Given this scenario we ask the following questions:
- Does the sample data provide us with evidence that the mean test score of the population of all fifth graders exceeds the mean test score of the population of all third graders?
- What is a 95% confidence interval for the difference in mean test scores between the populations of third graders and fifth graders?
Conditions and Procedure
We must select which procedure to use. In doing this we must make sure and check that conditions for this procedure have been met. We are asked to compare two population means. One collection of methods that can be used to do this are those for two-sample t-procedures.
In order to use these t-procedures for two samples, we need to make sure that the following conditions hold:
- We have two simple random samples from the two populations of interest.
- Our simple random samples do not constitute more than 5% of the population.
- The two samples are independent of one another, and there is no matching between the subjects.
- The variable is normally distributed.
- Both the population mean and standard deviation are unknown for both of the populations.
We see that most of these conditions are met. We were told that we have simple random samples. The populations that we are studying are large as there are millions of students in these grade levels.
The condition that we are unable to automatically assume is if the test scores are normally distributed. Since we have a large enough sample size, by the robustness of our t-procedures we do not necessarily need the variable to be normally distributed.
Since the conditions are satisfied, we perform a couple of preliminary calculations.
The standard error is an estimate of a standard deviation. For this statistic, we add the sample variance of the samples and then take the square root. This gives the formula:
(s1 2 / n1 + s22 / n2)1/2
By using the values above, we see that the value of the standard error is
(32 / 27+ 52 / 20)1/2 =(1 / 3 + 5 / 4 )1/2 = 1.2583
Degrees of Freedom
We can use the conservative approximation for our degrees of freedom. This may underestimate the number of degrees of freedom, but it is much easier to calculate than using Welch's formula. We use the smaller of the two sample sizes, and then subtract one from this number.
For our example, the smaller of the two samples is 20. This means that the number of degrees of freedom is 20 - 1 = 19.
We wish to test the hypothesis that fifth-grade students have a mean test score that is greater than the mean score of third-grade students. Let μ1 be the mean score of the population of all fifth graders. Similarly, we let μ2 be the mean score of the population of all third graders.
The hypotheses are as follows:
- H0: μ1 - μ2 = 0
- Ha: μ1 - μ2 > 0
The test statistic is the difference between the sample means, which is then divided by the standard error. Since we are using sample standard deviations to estimate the population standard deviation, the test statistic from the t-distribution.

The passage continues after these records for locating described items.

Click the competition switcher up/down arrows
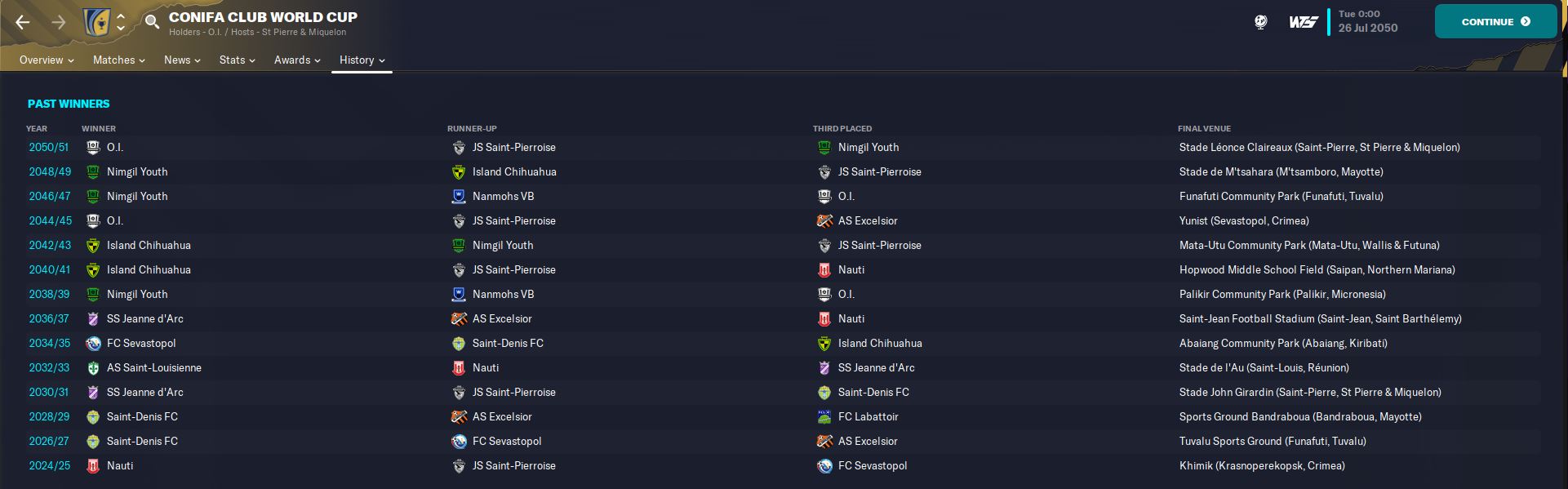This screenshot has width=1568, height=489. 121,22
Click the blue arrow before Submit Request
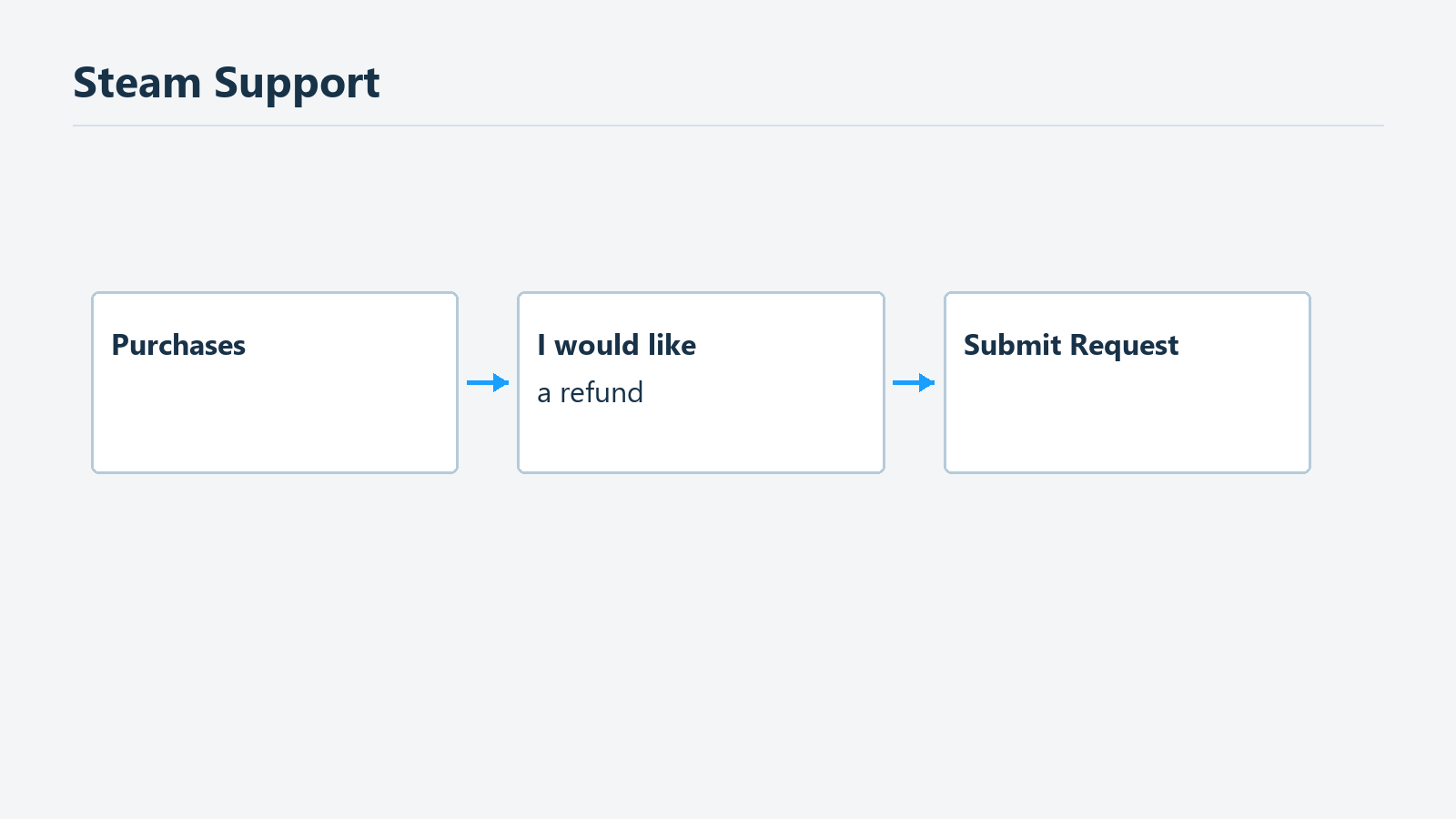The height and width of the screenshot is (819, 1456). pyautogui.click(x=914, y=382)
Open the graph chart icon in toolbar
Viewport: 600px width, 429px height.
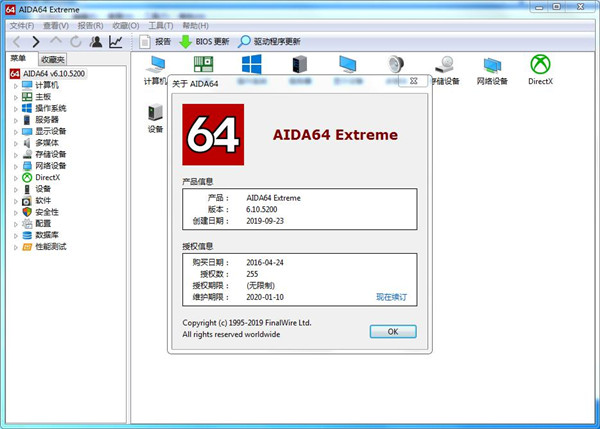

The value of the test statistic is (84 - 75)/1.2583. This is approximately 7.15.
We now determine what the p-value is for this hypothesis test. We look at the value of the test statistic, and where this is located on a t-distribution with 19 degrees of freedom. For this distribution, we have 4.2 x 10-7 as our p-value. (One way to determine this is to use the T.DIST.RT function in Excel.)
Since we have such a small p-value, we reject the null hypothesis. The conclusion is that the mean test score for fifth graders is higher than the mean test score for third graders.
Since we have established that there is a difference between the mean scores, we now determine a confidence interval for the difference between these two means. We already have much of what we need. The confidence interval for the difference needs to have both an estimate and a margin of error.
The estimate for the difference of two means is straightforward to calculate. We simply find the difference of the sample means. This difference of the sample means estimates the difference of the population means.
For our data, the difference in sample means is 84 - 75 = 9.
The margin of error is slightly more difficult to compute. For this, we need to multiply the appropriate statistic by the standard error. The statistic that we need is found by consulting a table or statistical software.
Again using the conservative approximation, we have 19 degrees of freedom. For a 95% confidence interval we see that t* = 2.09. We could use the T.INV function in Excel to calculate this value.
We now put everything together and see that our margin of error is 2.09 x 1.2583, which is approximately 2.63. The confidence interval is 9 ± 2.63. The interval is 6.37 to 11.63 points on the test that the fifth and third graders chose.